Admittedly, my first exposure to the work of Mike Kelley was not in an art context. While I was still at school around 1992, I bought the Sonic Youth album Dirty. The bizarre hand-made stuffed toy on the cover was intriguing, cute and frightening all at once. Sonic Youth had, up to this point, always interesting covers: Raymond Pettibon's cool post-pop rebellious youth comic style cover for the previous album Goo and one of Gerhard Richter's candle paintings for Daydream Nation. However it wasn't until I got Dirty home and played it that cover art really stood out as much more than a decorative image. The cover unfolded revealing a series of more mugshot-style portraits of similar stuffed toys. The odd thing was though, that this was a lot of space to give to the cover art, there were very few liner notes and no song lyrics, just these toy portraits. But there was also a picture of an adolescent kid with acne and longish black hair staring out, not smiling. To top this off there was an image behind the orange transparent piece of plastic onto which the CD was mounted, of something very... well... dirty! I later found out that the people in the image getting dirty with the stuffed toys were the performance artist Bob Flanagan and his wife Sheree Rose.

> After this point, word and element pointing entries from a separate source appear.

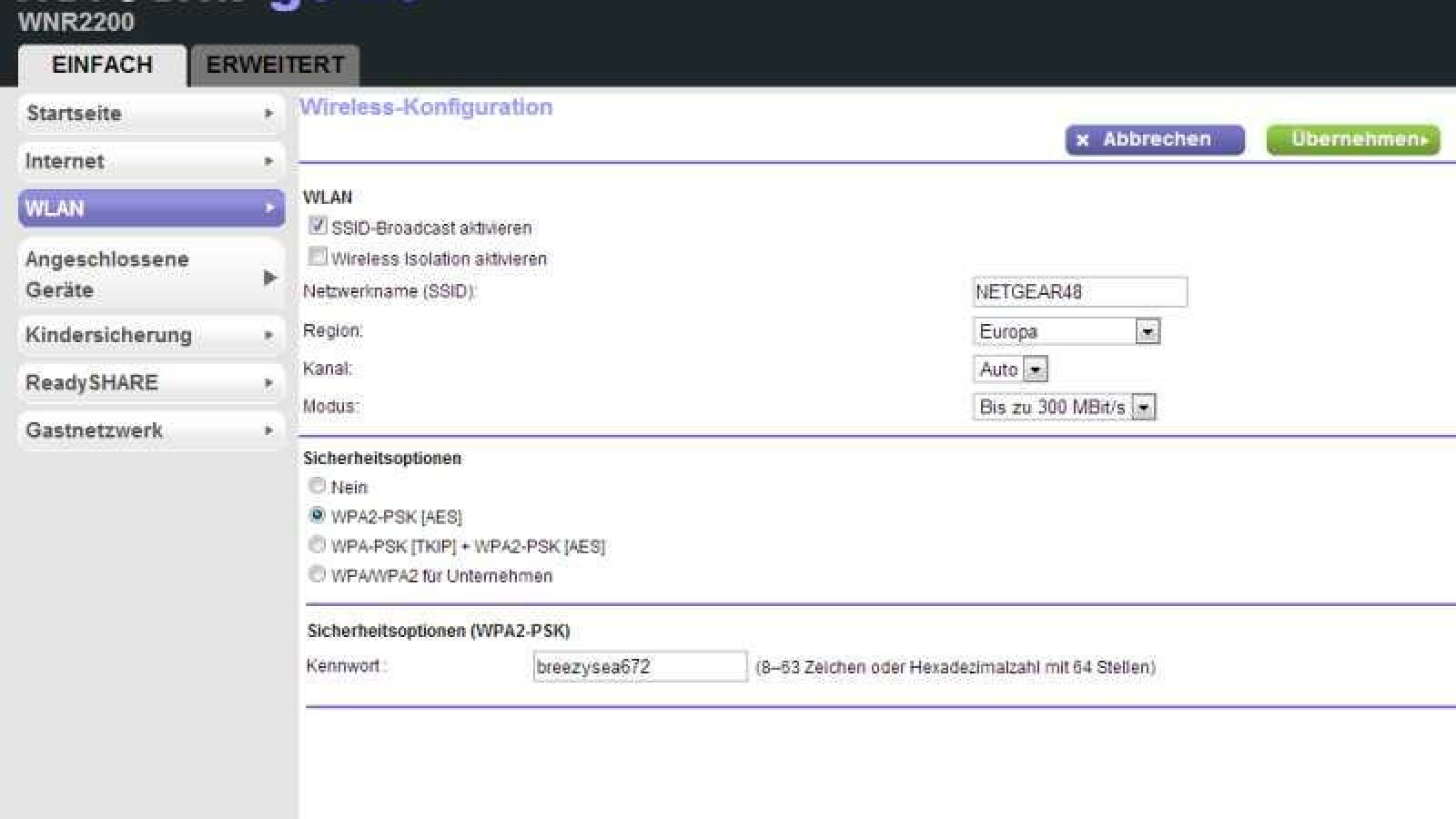This screenshot has height=819, width=1456.
Task: Apply changes with Übernehmen
Action: click(1352, 139)
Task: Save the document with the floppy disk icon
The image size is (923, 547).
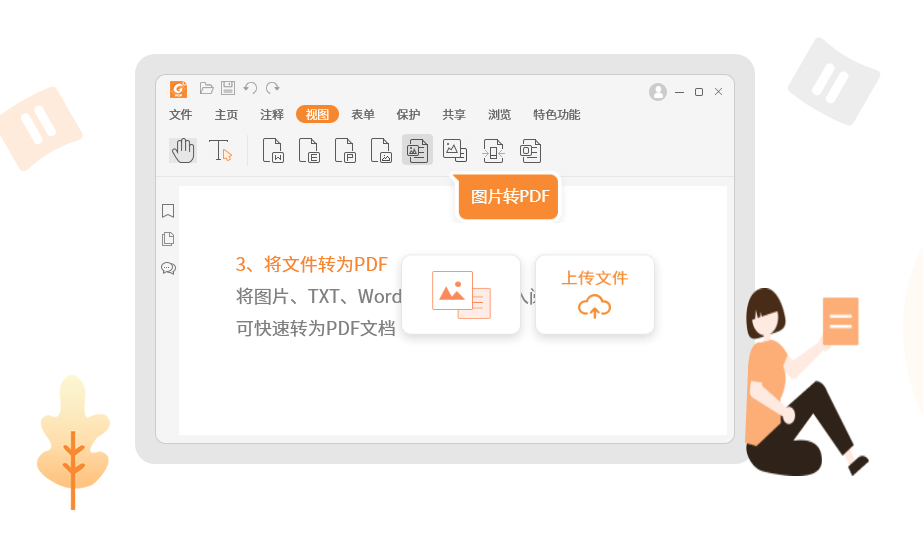Action: click(x=228, y=88)
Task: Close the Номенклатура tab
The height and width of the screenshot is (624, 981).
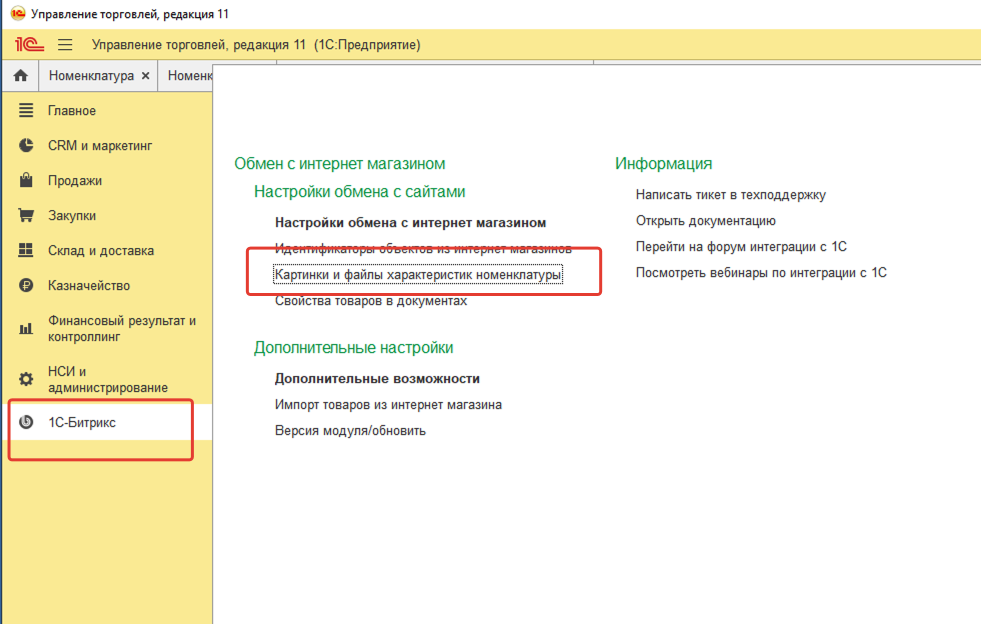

There is a line in a Smog song that I relate to: "While I listen to a record/ I stare at the cover/ don't come over." Back then when you could actually hold album covers, I could get lost in those private moments of listening to an entire album doing nothing else but staring at the cover. Despite there not being that much to read on the cover of Dirty, found myself fixated on this cover for months trying to figure what the fuck was going on in the Bob Flanagan picture and why the images of a pimply kid and some stuffed toys disturbed me so much. But it wasn't until about five years later when I started art school that this all started to make sense. I should have figured it out earlier because unlike most other albums that credit an artist with the "cover art", the credit on Dirty simply read: "Art: Mike Kelley". What they had done was actually include a complete work of art in, or even as, the album packaging.
The Bob Flanagan image was one of two images Kelley took in a collaboration with him, not part of the Ahh Youth! series of stuffed toys but they worked together under the 'dirty' theme of the album context. This I found out once I started art school, as I managed fit Kelley into any project I could, I had constant library fines from always keeping the only three books they had on Kelley in a continual state of "overdue".
What I learned from Kelley in those undergraduate years are many of the values that I teach my students today. Art should not be an easy answer to a question, art should challenge its viewers, and also its creator. Kelley's work embodies all of this. The incongruity of the adolescent self portrait in amongst the children's stuffed toys is simple yet completely captivating device. What is the relationship between the adolescent (or adolescence) and the children's toys? Are they his? Were they his? At what point do we let go of such toys? Is this moment as precise as that captured in the photograph, is it that locatable in memory? In Ahh... Youth the ambiguous and confusing experience of "growing up" is communicated on a visceral level, beyond the reach of words or numbers, like the child's height measurements etched into the door frames of family homes over time. Not only does Kelley's work communicate this experience, it simultaneously emphasises the inadequacy of the linguistic labels of "child", "adolescent", "adult" in attempts to differentiate and categorise these lived physical and emotional states.
That is the kind of thing I want art to do, and Mike Kelley is what I want artists be. Let's hope that is his legacy.